Shanghai · Sushi · omakase
Ochiyo 御千代·鮨
JapaneseOmakaseEdomaeKaisekiSushi
Ochiyo is a high-caliber omakase restaurant in Changning led by chef Sun-San, whose Oyama-school pedigree and meticulous sourcing of seasonal Japanese produce have made it a benchmark for serious sushi enthusiasts in Shanghai. Every meal is different, reflecting what Sun-San has imported or sourced that week.
- Price
- ¥¥¥¥
- Area
- Changning
- Chef
- Sun Jianguo (Sun-San)

Plate № 14
About
Ochiyo (御千代·鮨) occupies a discreet second-floor space in the T8 Block of Kaixuan Road, relocated to its current home in early 2025. Chef Sun-San trained for years under Japanese master Takeo Oyama at Sushi Oyama — the legendary Shanghai omakase house — and further refined his kaiseki sensibility at Ochobo. His omakase transcends a conventional sushi counter: each dinner unfolds as a multi-act kaiseki, moving from delicate amuse-bouche and clear soups through sashimi, grilled and simmered dishes, pristine tempura, and a procession of nigiri before closing with a handroll. Ingredients may include whole bluefin tuna slabs, baby eels available only two weeks a year, and top-grade uni imported directly from Japan. Sun-San also operates Sushi Brother (casual) and Uni Shushi (affordable omakase), cementing a remarkable roster of quality-driven restaurants in Shanghai.
Why it's on Washoku Guide
- Pedigree training under Japanese master Takeo Oyama at Sushi Oyama, one of Shanghai's most legendary omakase houses, informs every dish.
- Sun-San sources and directly imports rare seasonal Japanese ingredients — including limited-season baby eels and whole bluefin tuna — available nowhere else.
- The menu changes completely with each visit, making repeat dining as rewarding as the first meal.
- Consistently rated a top destination by Shanghai's own professional chefs, the highest endorsement a restaurant can earn.

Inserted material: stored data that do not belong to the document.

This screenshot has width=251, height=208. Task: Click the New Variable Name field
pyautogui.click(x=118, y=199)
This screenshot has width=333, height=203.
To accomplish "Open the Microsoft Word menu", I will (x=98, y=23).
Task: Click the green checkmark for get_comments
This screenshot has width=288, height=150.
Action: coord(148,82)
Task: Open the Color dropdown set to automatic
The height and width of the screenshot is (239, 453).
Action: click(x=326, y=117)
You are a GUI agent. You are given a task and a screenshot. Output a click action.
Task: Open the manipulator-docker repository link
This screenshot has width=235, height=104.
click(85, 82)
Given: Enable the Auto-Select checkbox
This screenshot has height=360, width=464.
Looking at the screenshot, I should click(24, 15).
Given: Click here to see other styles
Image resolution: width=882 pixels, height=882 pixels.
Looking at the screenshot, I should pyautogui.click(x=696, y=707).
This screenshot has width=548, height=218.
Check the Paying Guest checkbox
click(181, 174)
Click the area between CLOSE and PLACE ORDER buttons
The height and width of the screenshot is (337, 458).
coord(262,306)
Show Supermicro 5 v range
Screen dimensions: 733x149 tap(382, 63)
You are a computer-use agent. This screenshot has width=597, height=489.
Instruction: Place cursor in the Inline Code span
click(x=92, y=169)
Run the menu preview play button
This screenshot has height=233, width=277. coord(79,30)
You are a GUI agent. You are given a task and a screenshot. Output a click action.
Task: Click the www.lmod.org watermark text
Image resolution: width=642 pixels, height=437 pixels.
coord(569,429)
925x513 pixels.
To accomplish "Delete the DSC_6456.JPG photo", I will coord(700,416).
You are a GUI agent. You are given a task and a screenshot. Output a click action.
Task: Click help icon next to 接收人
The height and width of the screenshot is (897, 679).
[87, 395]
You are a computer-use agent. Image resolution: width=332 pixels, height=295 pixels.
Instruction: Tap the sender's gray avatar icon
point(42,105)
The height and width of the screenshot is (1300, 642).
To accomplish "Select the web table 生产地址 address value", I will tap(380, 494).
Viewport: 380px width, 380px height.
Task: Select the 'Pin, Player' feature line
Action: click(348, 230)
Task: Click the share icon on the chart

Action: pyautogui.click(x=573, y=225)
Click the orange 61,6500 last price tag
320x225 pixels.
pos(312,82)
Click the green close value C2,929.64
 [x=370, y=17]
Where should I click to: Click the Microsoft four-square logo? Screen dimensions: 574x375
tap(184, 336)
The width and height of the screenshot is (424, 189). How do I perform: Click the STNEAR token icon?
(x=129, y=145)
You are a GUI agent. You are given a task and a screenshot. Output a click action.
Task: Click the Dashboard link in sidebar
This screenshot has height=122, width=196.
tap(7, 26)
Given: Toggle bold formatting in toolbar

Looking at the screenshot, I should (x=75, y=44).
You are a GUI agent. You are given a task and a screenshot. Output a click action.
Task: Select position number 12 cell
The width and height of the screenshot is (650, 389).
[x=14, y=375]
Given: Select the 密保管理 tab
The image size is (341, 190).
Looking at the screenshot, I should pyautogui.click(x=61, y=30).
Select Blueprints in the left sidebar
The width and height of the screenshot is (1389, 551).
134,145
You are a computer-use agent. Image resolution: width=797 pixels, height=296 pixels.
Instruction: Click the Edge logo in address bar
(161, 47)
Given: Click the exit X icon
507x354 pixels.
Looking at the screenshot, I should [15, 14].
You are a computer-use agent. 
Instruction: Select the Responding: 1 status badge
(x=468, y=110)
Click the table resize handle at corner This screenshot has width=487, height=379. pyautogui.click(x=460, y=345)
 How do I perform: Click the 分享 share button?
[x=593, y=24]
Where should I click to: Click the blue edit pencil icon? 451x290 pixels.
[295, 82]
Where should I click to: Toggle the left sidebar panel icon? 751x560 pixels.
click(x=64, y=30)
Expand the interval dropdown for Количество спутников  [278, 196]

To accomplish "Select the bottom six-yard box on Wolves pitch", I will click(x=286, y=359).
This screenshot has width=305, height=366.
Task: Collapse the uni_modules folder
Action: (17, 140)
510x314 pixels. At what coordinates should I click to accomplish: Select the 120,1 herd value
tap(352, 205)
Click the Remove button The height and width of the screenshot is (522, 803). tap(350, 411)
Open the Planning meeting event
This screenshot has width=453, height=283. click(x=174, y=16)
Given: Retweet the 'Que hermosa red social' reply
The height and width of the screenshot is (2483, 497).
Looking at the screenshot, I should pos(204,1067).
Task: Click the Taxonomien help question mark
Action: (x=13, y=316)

Reservations are essential and fill quickly; both ¥680 lunch and ¥1,280 dinner omakase menus are available. Request the private room for a more intimate setting. — Format: Omakase counter. Authenticity: Chef-founder Sun-San trained under Japanese master Takeo Oyama (Sushi Oyama) and refined kaiseki at Ochobo; directly imports seasonal fish from Japan and is consistently praised by Shanghai's professional chef community.